====== Ausgewählter Textauszug ======

Um es aber gleich vorneweg zu sagen: Ja, ich weiß, daß es euch
irgendwo da draussen gibt, ihr pazifistischen Rollenspielgruppen, die ihr
selbst mit Moskitos lieber eure Differenzen ausdiskutiert, anstatt sie
einfach zu zerquetschen, und selbst im übelsten Massenmörder
nur das ihm innewohnende Quentchen Gute seht. Also, meine lieben, sanftmütigen
Freunde, mit der Aussage, daß in keiner Rollenspielgruppe irgendeine
Art Kampf wegzudenken ist, will ich euch keinesfalls beleidigen und wünsche
euch im Gegenteil noch viel Spaß beim Blumenpflücken.
Ähm, aber wo war ich stehengeblieben? Ach ja, bei dem Stellenwert
von Kämpfen im Rollenspiel. Nun, daß der Kampf tatsächlich
einen sehr hohen Stellenwert hat, läßt sich an mehreren Faktoren
leicht erkennen. Wer kennt sie zum Beispiel nicht, die liebenswürdigen
Krieger, Strassensamurais und orkschlachtenden Zwerge, deren Ausrüstung
zu 90 Prozent aus "Ersatz"-Waffen besteht und die stets nur ihre Stärke
und Kampffähigkeiten steigern?

====== Datensätze ======

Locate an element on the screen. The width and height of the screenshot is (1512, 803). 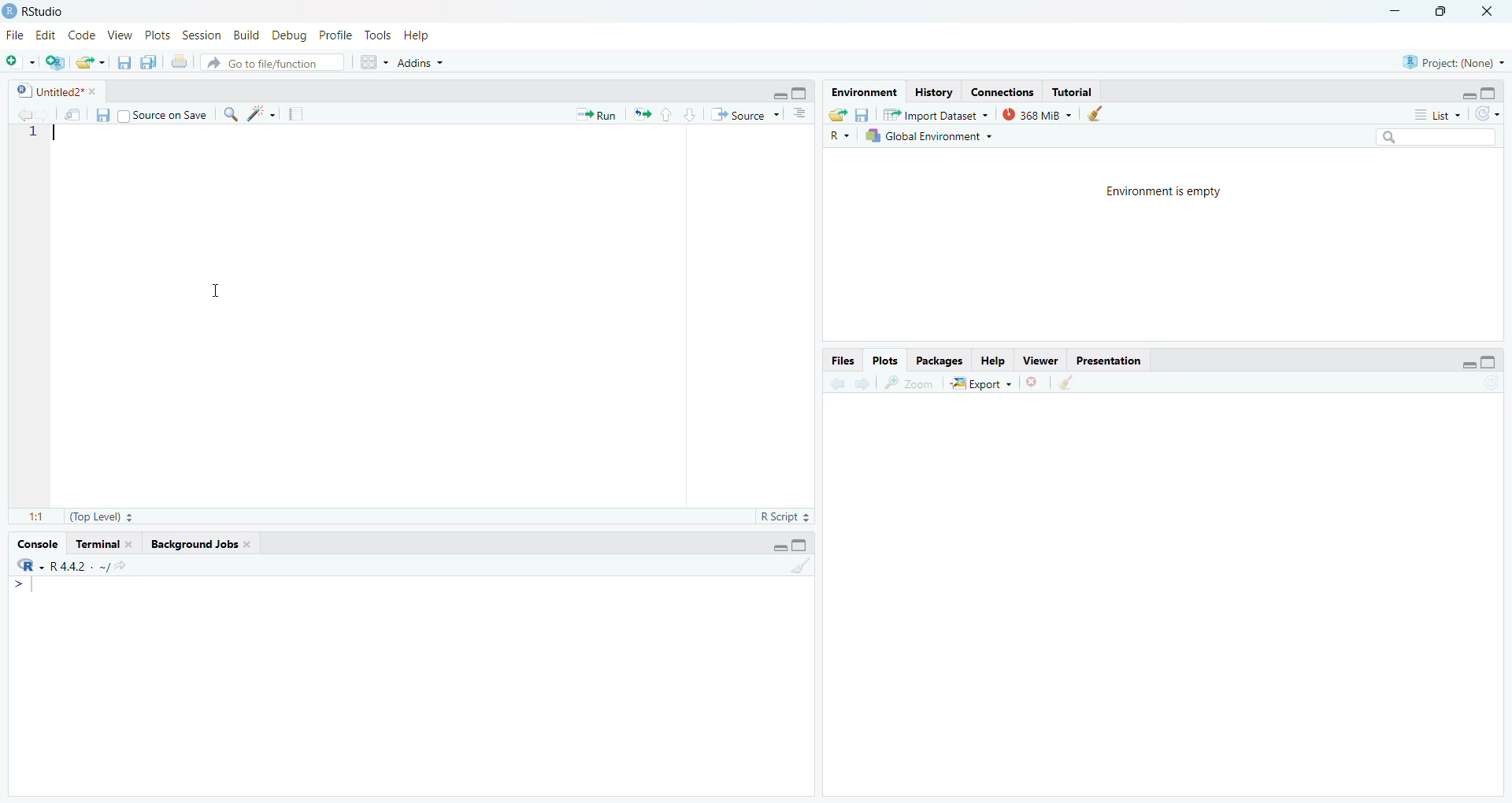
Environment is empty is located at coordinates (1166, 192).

======
====== Datensätze ======

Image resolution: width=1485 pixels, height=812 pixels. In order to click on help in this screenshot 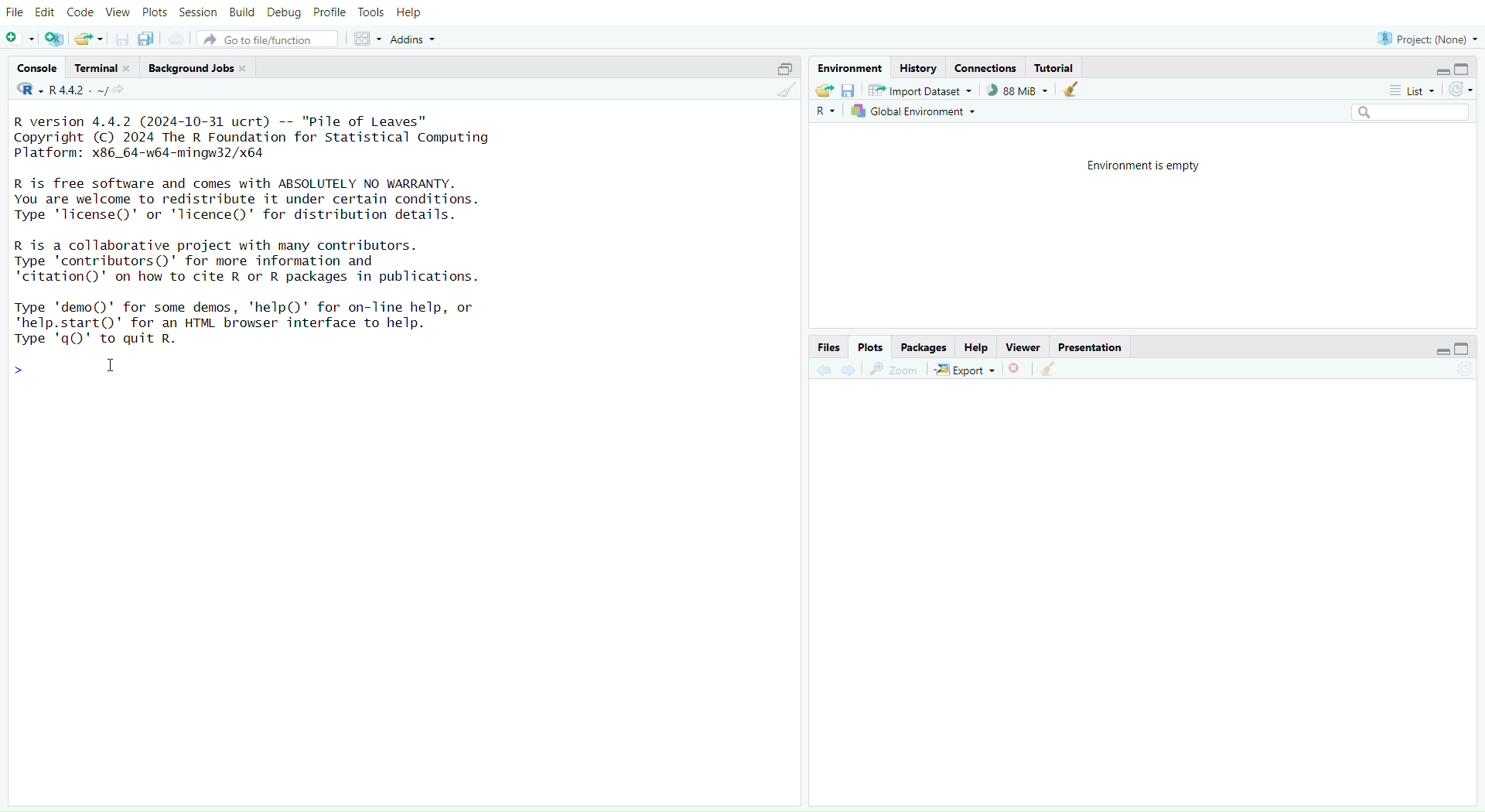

======
====== Datensätze ======

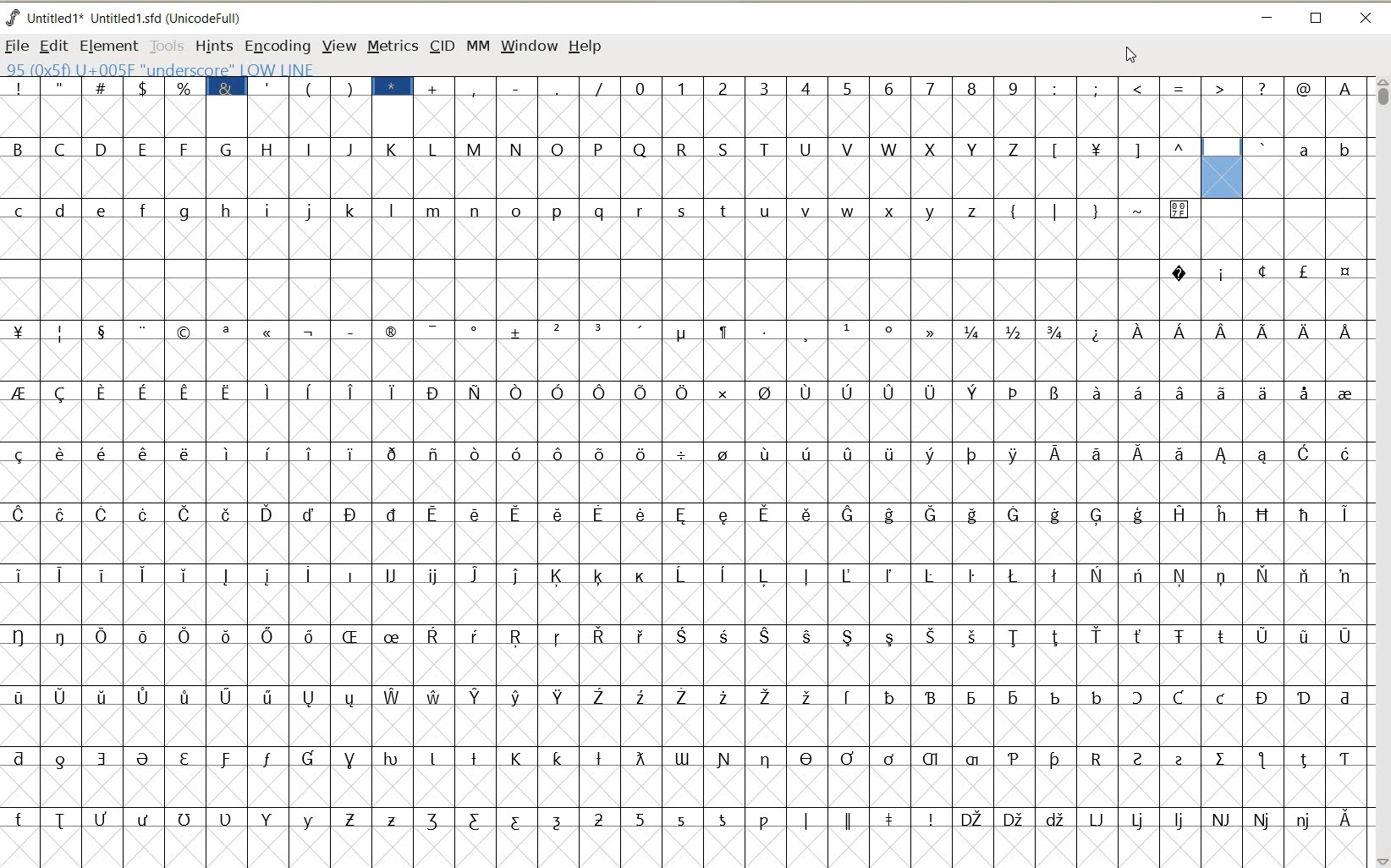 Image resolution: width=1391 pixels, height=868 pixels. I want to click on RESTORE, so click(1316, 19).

======

Aufgaben ::
(a) Gib aus dem Auszug über Kämpfe im Rollenspiel alles von „Um es aber gleich“ bis hinunter zu „Spaß beim Blumenpflücken.“ wortgetreu aus.
(b) Treffen diese Aussagen laut dem Auszug über Kämpfe im Rollenspiel zu? Antworte jeweils mit Ja oder Nein und zitiere die entscheidenden Worte wörtlich.
(i) Den pazifistischen Rollenspielgruppen wird viel Spaß beim Blumenpflücken gewünscht.
(ii) Die Ausrüstung der genannten Krieger besteht zur Hälfte aus Ersatzwaffen.
(iii) Die pazifistischen Gruppen zerquetschen Moskitos lieber, als Differenzen auszudiskutieren.
(c) Beantworte anhand des Auszugs über Kämpfe im Rollenspiel:
(i) Was sehen die pazifistischen Gruppen selbst im übelsten Massenmörder?
(ii) Was steigern die Krieger, Strassensamurais und Zwerge stets?
(iii) Welche Art Zwerge wird genannt?
Für die Aufgaben sind die Datensätze ohne Belang.

Vollständige Lösungen ::
(a)
Um es aber gleich vorneweg zu sagen: Ja, ich weiß, daß es euch
irgendwo da draussen gibt, ihr pazifistischen Rollenspielgruppen, die ihr
selbst mit Moskitos lieber eure Differenzen ausdiskutiert, anstatt sie
einfach zu zerquetschen, und selbst im übelsten Massenmörder
nur das ihm innewohnende Quentchen Gute seht. Also, meine lieben, sanftmütigen
Freunde, mit der Aussage, daß in keiner Rollenspielgruppe irgendeine
Art Kampf wegzudenken ist, will ich euch keinesfalls beleidigen und wünsche
euch im Gegenteil noch viel Spaß beim Blumenpflücken.

(b)
(i) Ja: „wünsche euch im Gegenteil noch viel Spaß beim Blumenpflücken“
(ii) Nein: „zu 90 Prozent aus "Ersatz"-Waffen besteht“
(iii) Nein: „selbst mit Moskitos lieber eure Differenzen ausdiskutiert, anstatt sie einfach zu zerquetschen“

(c)
(i) Nur das ihm innewohnende Quentchen Gute.
(ii) Ihre Stärke und Kampffähigkeiten.
(iii) Orkschlachtende Zwerge.